Silvia Bessa (texto)
Peu Ricardo (foto)
Discernimento sobre a atual situação política do Brasil e as consequências das reformas previdenciária e trabalhista quem tem é a funcionária doméstica Dalva, que trabalha na residência da juíza federal do Tribunal Regional do Trabalho 6ª Região Roberta Araújo. Pode-se dizer até que ela é o exemplo mais vigoroso de que o debate sobre as reformas está na boca do povo. Na última segunda-feira, quando a magistrada chegou em casa, Dalva lançou a pergunta: “Doutora, eu posso não vir trabalhar na sexta-feira para participar da greve?”, questionou se referindo à mobilização da próxima sexta-feira que tem atraído inúmeras categorias. Dalva não se contentou com o consentimento e aproveitou para emendar com uma réplica: “A senhora também vai fazer greve?”.
Dalva tem 46 anos. Por costume, não é das mais interessadas em política. Prefere assistir a novelas ou ouvir programas de rádio a acompanhar noticiários com debates feitos por engravatados. Mas a doméstica já entendeu o quão os brasileiros serão afetados pelas mudanças nas leis e anda muito preocupada com o impacto das reformas. Até porque ela fez planos de se aposentar e pensou que logo descansaria da lida. Dalva terá de adiar os planos, caso o projeto seja aprovado e o adiamento a ajudou nesta lógica impressionante. O argumento de quem observa de longe, mas é atenta às recentes discussões sobre perdas ou prorrogações de direitos de trabalhadores no Brasil a fez pensar assim. Diante da dúvida da juíza sobre os trabalhos suspensos ou não do tribunal, Dalva retrucou: “Pois a senhora devia explicar a eles (ela se referia a eles, os companheiros de trabalho da juíza no Tribunal) que devia parar também porque velhice chega pra rico e pra pobre e com esse governo ruim não vai se aposentar é ninguém. Com dinheiro ou sem dinheiro vai trabalhar até se estropiar. Por isso é greve geral. Geral quer dizer que é porque esse governo é ruim pra todo mundo. A senhora entendeu?”.
A juíza Roberta Araújo prometeu a ela que iria passar a explicação para os colegas de trabalho. “É um alerta para todos nós. Na sua simplicidade, alcança uma compreensão que muitos tão instruídos não conseguem”, comentou a magistrada ontem à reportagem do Diario ao comentar o diálogo com Dalva. Vale lembrar que a proposta de reforma trabalhista que tanto preocupa Dalva e que virou mote de conversa entre trabalhadores de todas as categorias, classes sociais e de instrução teve parecer do relator, deputado Rogério Marinho (PSDB-RN), aprovado nessa terça-feira, na comissão especial da Câmara dos Deputados com placar de 27 votos favoráveis a 10 contrários e nenhuma abstenção.

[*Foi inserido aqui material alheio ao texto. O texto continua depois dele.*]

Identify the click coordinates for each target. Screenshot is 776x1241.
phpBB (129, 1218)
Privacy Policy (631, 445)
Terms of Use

Amanhã a empregada doméstica Dalva deve ter a companhia de centenas de manifestantes. O protesto acontecerá em todo o Brasil. Em Pernambuco, está marcado para começar às 14h na Praça do Derby. O ato deve contar com a participação de dezenas de categorias que já anunciaram participação. Algumas escolas já informaram que devem fechar para que seus trabalhadores participem, se assim quiserem.
Um reforço importante e muito simbólico tem sido dado pela Igreja Católica. O arcebispo de Olinda e Recife, dom Fernando Saburido, fez uma convocação à população e fiéis usando seu perfil no Facebook. O convite, divulgado em vídeo que teve 2 minutos e 20 segundos, dirigiu-se a “homens e mulheres de boa vontade”, frisando que “a classe trabalhadora não pode permitir que direitos arduamente conquistados, com intensa participação democrática, sejam retirados. Qualquer ameaça a esses direitos merece imediato repúdio”. Na Missa de Páscoa, ele já havia se pronunciado dizendo que o país enfrenta questões políticas, éticas e sociais difíceis e que “os brasileiros devem estar prontos para lutar até cessar”.
Dalva fará parte de uma greve que tem tudo para ser histórica.